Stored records
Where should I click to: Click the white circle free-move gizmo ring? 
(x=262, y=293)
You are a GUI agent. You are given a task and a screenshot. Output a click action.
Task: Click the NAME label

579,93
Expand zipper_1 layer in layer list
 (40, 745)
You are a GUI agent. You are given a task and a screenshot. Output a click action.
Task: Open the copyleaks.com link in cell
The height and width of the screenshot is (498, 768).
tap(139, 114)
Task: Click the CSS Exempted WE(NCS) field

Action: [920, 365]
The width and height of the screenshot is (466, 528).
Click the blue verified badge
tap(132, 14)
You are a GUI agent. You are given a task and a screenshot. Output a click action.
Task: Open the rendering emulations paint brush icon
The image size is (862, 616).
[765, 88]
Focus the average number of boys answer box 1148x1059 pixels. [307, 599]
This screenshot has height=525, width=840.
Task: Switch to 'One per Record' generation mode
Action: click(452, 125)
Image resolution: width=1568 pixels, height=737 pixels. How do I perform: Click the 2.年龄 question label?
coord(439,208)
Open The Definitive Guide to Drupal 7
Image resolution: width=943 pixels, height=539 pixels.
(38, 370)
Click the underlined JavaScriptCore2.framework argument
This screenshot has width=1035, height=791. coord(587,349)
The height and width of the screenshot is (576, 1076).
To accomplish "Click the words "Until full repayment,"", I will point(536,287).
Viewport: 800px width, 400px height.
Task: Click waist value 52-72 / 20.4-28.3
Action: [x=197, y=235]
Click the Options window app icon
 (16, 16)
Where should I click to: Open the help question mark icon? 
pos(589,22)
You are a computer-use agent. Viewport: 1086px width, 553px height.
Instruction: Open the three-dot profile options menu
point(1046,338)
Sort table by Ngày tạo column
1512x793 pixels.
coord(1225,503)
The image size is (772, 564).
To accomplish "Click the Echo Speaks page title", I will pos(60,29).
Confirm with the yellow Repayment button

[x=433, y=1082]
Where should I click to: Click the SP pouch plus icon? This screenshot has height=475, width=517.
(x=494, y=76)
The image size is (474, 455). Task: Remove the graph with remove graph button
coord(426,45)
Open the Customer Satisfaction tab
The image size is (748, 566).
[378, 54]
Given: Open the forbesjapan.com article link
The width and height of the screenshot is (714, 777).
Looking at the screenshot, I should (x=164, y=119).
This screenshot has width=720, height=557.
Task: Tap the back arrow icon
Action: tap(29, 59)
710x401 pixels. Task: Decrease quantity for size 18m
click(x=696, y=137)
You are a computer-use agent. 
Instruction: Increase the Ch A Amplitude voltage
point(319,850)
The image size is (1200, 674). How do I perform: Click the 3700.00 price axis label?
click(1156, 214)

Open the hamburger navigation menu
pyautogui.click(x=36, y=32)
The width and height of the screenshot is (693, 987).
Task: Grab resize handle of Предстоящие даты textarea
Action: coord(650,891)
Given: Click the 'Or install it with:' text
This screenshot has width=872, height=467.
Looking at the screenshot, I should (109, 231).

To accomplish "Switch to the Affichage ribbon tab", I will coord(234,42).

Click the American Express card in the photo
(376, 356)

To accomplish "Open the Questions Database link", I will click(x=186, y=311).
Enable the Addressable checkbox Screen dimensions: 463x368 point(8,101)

## Instructions to follow
Every record is to be repeated exactly as it stands above.

## Completed exercise
Where should I click to: Click the white circle free-move gizmo ring? 
(x=262, y=293)
You are a GUI agent. You are given a task and a screenshot. Output a click action.
Task: Click the NAME label

579,93
Expand zipper_1 layer in layer list
 (40, 745)
You are a GUI agent. You are given a task and a screenshot. Output a click action.
Task: Open the copyleaks.com link in cell
The height and width of the screenshot is (498, 768).
tap(139, 114)
Task: Click the CSS Exempted WE(NCS) field

Action: [920, 365]
The width and height of the screenshot is (466, 528).
Click the blue verified badge
tap(132, 14)
You are a GUI agent. You are given a task and a screenshot. Output a click action.
Task: Open the rendering emulations paint brush icon
The image size is (862, 616).
[765, 88]
Focus the average number of boys answer box 1148x1059 pixels. [307, 599]
This screenshot has height=525, width=840.
Task: Switch to 'One per Record' generation mode
Action: click(452, 125)
Image resolution: width=1568 pixels, height=737 pixels. How do I perform: Click the 2.年龄 question label?
coord(439,208)
Open The Definitive Guide to Drupal 7
Image resolution: width=943 pixels, height=539 pixels.
(38, 370)
Click the underlined JavaScriptCore2.framework argument
This screenshot has width=1035, height=791. coord(587,349)
The height and width of the screenshot is (576, 1076).
To accomplish "Click the words "Until full repayment,"", I will point(536,287).
Viewport: 800px width, 400px height.
Task: Click waist value 52-72 / 20.4-28.3
Action: [x=197, y=235]
Click the Options window app icon
 (16, 16)
Where should I click to: Open the help question mark icon? 
pos(589,22)
You are a computer-use agent. Viewport: 1086px width, 553px height.
Instruction: Open the three-dot profile options menu
point(1046,338)
Sort table by Ngày tạo column
1512x793 pixels.
coord(1225,503)
The image size is (772, 564).
To accomplish "Click the Echo Speaks page title", I will pos(60,29).
Confirm with the yellow Repayment button

[x=433, y=1082]
Where should I click to: Click the SP pouch plus icon? This screenshot has height=475, width=517.
(x=494, y=76)
The image size is (474, 455). Task: Remove the graph with remove graph button
coord(426,45)
Open the Customer Satisfaction tab
The image size is (748, 566).
[378, 54]
Given: Open the forbesjapan.com article link
The width and height of the screenshot is (714, 777).
Looking at the screenshot, I should (x=164, y=119).
This screenshot has width=720, height=557.
Task: Tap the back arrow icon
Action: tap(29, 59)
710x401 pixels. Task: Decrease quantity for size 18m
click(x=696, y=137)
You are a computer-use agent. 
Instruction: Increase the Ch A Amplitude voltage
point(319,850)
The image size is (1200, 674). How do I perform: Click the 3700.00 price axis label?
click(1156, 214)

Open the hamburger navigation menu
pyautogui.click(x=36, y=32)
The width and height of the screenshot is (693, 987).
Task: Grab resize handle of Предстоящие даты textarea
Action: coord(650,891)
Given: Click the 'Or install it with:' text
This screenshot has width=872, height=467.
Looking at the screenshot, I should (109, 231).

To accomplish "Switch to the Affichage ribbon tab", I will coord(234,42).

Click the American Express card in the photo
(376, 356)

To accomplish "Open the Questions Database link", I will click(x=186, y=311).
Enable the Addressable checkbox Screen dimensions: 463x368 point(8,101)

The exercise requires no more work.